TASK STATEMENT →
Repeat precisely the span of lines below that opens with the line containing "Screen dimensions: 740x614" and closes with the line containing "Click the snowflake_oauth value text", both included.

====== PROVIDED RECORDS ======

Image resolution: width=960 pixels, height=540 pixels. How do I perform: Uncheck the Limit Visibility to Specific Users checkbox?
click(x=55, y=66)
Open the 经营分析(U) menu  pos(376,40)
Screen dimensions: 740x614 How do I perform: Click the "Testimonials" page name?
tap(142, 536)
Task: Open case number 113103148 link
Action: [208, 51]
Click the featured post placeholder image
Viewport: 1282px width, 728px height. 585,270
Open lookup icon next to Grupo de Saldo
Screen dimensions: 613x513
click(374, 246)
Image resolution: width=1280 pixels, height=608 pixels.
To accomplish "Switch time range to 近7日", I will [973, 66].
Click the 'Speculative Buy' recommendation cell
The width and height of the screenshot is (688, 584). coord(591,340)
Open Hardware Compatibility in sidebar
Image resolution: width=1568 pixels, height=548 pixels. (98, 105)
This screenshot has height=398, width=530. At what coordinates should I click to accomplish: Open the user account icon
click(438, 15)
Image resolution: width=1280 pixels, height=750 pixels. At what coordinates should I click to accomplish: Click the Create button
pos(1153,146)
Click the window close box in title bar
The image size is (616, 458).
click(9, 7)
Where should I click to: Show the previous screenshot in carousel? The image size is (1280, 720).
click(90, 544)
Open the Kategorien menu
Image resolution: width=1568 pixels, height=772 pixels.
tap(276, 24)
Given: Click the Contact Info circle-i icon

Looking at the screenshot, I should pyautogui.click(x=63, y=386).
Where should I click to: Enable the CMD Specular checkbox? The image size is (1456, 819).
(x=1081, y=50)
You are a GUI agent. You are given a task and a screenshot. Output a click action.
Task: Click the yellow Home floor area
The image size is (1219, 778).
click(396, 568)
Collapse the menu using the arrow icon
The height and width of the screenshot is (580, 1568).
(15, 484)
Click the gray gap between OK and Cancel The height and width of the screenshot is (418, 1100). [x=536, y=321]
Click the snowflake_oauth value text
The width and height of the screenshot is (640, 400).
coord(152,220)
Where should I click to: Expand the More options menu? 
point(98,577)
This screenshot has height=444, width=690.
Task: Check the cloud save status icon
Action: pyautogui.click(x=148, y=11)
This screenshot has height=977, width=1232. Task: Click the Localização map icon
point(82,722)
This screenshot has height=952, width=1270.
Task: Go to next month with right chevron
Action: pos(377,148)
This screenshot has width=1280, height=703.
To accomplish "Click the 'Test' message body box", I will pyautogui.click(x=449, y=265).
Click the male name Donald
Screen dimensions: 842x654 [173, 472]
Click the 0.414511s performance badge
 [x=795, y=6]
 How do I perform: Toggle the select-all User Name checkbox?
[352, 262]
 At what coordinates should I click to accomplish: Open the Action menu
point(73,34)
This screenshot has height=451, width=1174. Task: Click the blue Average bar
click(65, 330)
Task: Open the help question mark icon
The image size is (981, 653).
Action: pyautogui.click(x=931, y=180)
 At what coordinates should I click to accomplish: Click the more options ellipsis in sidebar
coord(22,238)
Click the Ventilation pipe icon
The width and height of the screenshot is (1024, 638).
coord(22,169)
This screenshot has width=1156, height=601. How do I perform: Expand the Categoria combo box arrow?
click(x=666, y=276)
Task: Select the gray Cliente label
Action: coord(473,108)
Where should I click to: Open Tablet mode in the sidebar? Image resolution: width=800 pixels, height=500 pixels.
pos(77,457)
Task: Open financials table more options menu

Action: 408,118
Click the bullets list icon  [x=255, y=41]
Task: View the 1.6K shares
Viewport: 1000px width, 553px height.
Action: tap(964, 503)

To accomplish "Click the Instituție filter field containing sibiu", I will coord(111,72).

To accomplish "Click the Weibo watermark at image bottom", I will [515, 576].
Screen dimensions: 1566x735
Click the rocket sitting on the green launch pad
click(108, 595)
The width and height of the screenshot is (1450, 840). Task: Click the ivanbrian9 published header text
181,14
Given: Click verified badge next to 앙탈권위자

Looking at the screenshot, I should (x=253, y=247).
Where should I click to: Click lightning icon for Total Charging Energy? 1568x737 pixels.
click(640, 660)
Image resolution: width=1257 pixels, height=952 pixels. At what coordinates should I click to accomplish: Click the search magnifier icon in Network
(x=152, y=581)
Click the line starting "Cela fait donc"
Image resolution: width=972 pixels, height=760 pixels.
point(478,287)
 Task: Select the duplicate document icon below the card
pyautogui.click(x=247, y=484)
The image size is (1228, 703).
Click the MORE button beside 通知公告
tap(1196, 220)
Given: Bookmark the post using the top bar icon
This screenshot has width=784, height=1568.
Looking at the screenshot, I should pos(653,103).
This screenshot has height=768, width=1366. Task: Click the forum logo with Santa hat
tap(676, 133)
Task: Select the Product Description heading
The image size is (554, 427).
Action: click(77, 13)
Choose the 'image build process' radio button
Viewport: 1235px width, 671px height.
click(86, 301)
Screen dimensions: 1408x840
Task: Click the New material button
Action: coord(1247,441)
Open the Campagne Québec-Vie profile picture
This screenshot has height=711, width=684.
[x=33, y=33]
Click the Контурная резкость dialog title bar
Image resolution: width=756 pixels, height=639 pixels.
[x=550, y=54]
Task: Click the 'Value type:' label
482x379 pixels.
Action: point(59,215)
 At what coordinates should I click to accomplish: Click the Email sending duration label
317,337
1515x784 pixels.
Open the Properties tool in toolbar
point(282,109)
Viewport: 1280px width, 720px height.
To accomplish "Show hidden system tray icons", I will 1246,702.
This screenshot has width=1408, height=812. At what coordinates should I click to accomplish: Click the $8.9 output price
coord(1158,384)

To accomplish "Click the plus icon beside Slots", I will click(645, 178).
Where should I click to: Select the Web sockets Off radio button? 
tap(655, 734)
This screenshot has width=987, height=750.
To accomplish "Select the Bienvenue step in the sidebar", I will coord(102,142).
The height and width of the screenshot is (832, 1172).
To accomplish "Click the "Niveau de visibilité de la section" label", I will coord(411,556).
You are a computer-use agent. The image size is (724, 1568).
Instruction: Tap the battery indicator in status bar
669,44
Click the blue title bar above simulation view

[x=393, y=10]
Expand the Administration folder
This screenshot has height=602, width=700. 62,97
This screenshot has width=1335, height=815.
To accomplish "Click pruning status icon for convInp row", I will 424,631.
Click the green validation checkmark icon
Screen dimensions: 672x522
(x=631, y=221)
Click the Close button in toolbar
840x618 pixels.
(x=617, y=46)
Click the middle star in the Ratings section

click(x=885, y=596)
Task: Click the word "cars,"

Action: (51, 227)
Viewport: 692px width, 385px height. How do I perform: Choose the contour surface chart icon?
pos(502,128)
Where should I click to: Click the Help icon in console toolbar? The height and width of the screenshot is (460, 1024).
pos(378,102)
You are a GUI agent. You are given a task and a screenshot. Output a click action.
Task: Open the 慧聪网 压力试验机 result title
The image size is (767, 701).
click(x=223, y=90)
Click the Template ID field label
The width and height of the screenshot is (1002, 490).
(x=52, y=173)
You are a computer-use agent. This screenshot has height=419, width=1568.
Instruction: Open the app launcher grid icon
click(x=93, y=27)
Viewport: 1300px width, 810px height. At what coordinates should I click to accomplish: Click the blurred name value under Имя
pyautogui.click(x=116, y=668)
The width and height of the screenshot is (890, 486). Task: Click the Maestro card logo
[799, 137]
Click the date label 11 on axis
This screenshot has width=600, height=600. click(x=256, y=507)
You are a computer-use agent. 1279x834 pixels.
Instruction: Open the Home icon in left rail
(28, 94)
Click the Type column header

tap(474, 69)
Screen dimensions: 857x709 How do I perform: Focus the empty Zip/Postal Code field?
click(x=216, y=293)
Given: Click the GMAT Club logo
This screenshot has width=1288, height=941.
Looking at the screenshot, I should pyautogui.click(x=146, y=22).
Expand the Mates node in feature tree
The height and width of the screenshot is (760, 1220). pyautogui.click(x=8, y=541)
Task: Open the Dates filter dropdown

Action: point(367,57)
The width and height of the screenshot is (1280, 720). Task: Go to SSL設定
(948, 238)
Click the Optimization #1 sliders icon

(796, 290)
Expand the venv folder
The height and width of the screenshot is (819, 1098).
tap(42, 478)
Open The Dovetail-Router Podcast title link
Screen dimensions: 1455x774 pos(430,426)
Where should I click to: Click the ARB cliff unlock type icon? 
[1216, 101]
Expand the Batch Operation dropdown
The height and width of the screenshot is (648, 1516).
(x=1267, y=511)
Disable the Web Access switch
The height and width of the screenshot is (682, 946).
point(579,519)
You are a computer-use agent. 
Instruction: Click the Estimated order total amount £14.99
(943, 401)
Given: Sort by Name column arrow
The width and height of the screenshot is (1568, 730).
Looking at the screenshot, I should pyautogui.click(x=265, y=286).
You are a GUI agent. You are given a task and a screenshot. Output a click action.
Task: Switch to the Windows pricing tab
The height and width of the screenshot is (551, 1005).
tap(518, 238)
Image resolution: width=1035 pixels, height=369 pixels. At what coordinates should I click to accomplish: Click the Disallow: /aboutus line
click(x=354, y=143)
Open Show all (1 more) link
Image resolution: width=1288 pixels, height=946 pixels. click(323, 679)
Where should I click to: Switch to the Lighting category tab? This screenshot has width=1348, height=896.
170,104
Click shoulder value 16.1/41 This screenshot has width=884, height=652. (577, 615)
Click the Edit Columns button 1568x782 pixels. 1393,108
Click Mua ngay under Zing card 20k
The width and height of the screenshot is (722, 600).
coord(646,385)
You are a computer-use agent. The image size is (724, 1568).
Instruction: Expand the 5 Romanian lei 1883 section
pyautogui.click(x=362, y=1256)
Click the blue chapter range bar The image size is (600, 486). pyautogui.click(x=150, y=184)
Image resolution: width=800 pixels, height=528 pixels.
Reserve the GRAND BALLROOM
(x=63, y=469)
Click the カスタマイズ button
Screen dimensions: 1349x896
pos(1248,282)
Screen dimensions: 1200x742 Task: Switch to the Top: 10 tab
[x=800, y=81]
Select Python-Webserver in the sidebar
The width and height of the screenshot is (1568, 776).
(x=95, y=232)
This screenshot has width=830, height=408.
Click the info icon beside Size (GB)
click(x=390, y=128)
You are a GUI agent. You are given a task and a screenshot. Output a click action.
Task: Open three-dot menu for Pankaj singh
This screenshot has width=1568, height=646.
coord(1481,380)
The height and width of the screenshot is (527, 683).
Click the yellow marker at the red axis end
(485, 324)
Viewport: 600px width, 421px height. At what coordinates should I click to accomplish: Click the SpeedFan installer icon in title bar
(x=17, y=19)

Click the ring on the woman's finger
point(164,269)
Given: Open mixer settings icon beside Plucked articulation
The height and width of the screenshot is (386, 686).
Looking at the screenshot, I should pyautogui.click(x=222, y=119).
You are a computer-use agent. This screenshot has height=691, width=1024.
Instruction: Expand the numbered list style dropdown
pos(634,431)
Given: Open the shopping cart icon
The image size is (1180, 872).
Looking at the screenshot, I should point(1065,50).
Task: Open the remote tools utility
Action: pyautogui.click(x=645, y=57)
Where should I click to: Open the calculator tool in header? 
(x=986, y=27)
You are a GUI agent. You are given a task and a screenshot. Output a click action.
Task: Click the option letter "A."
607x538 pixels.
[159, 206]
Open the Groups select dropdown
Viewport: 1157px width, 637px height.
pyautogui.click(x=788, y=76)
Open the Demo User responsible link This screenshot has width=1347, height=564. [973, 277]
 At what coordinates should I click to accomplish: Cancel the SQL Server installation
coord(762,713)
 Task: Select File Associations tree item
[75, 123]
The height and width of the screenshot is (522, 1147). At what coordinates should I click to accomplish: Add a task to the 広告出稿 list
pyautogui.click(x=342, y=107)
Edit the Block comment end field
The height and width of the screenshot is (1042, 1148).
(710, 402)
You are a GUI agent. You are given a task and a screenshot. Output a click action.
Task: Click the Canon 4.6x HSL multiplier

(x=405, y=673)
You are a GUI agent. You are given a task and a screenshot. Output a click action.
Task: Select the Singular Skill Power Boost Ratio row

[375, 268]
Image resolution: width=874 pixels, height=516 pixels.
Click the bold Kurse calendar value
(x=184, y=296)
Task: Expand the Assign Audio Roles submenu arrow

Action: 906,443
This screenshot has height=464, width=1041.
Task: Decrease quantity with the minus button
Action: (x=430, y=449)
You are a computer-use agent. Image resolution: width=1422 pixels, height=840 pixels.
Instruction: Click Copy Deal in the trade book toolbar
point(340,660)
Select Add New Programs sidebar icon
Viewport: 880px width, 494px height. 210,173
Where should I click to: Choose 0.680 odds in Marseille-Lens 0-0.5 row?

======

SOLUTION BELOW →
Screen dimensions: 740x614 How do I perform: Click the "Testimonials" page name?
tap(142, 536)
Task: Open case number 113103148 link
Action: [208, 51]
Click the featured post placeholder image
Viewport: 1282px width, 728px height. 585,270
Open lookup icon next to Grupo de Saldo
Screen dimensions: 613x513
click(374, 246)
Image resolution: width=1280 pixels, height=608 pixels.
To accomplish "Switch time range to 近7日", I will [973, 66].
Click the 'Speculative Buy' recommendation cell
The width and height of the screenshot is (688, 584). coord(591,340)
Open Hardware Compatibility in sidebar
Image resolution: width=1568 pixels, height=548 pixels. (98, 105)
This screenshot has height=398, width=530. At what coordinates should I click to accomplish: Open the user account icon
click(438, 15)
Image resolution: width=1280 pixels, height=750 pixels. At what coordinates should I click to accomplish: Click the Create button
pos(1153,146)
Click the window close box in title bar
The image size is (616, 458).
click(9, 7)
Where should I click to: Show the previous screenshot in carousel? The image size is (1280, 720).
click(90, 544)
Open the Kategorien menu
Image resolution: width=1568 pixels, height=772 pixels.
tap(276, 24)
Given: Click the Contact Info circle-i icon

Looking at the screenshot, I should pyautogui.click(x=63, y=386).
Where should I click to: Enable the CMD Specular checkbox? The image size is (1456, 819).
(x=1081, y=50)
You are a GUI agent. You are given a task and a screenshot. Output a click action.
Task: Click the yellow Home floor area
The image size is (1219, 778).
click(396, 568)
Collapse the menu using the arrow icon
The height and width of the screenshot is (580, 1568).
(15, 484)
Click the gray gap between OK and Cancel The height and width of the screenshot is (418, 1100). [x=536, y=321]
Click the snowflake_oauth value text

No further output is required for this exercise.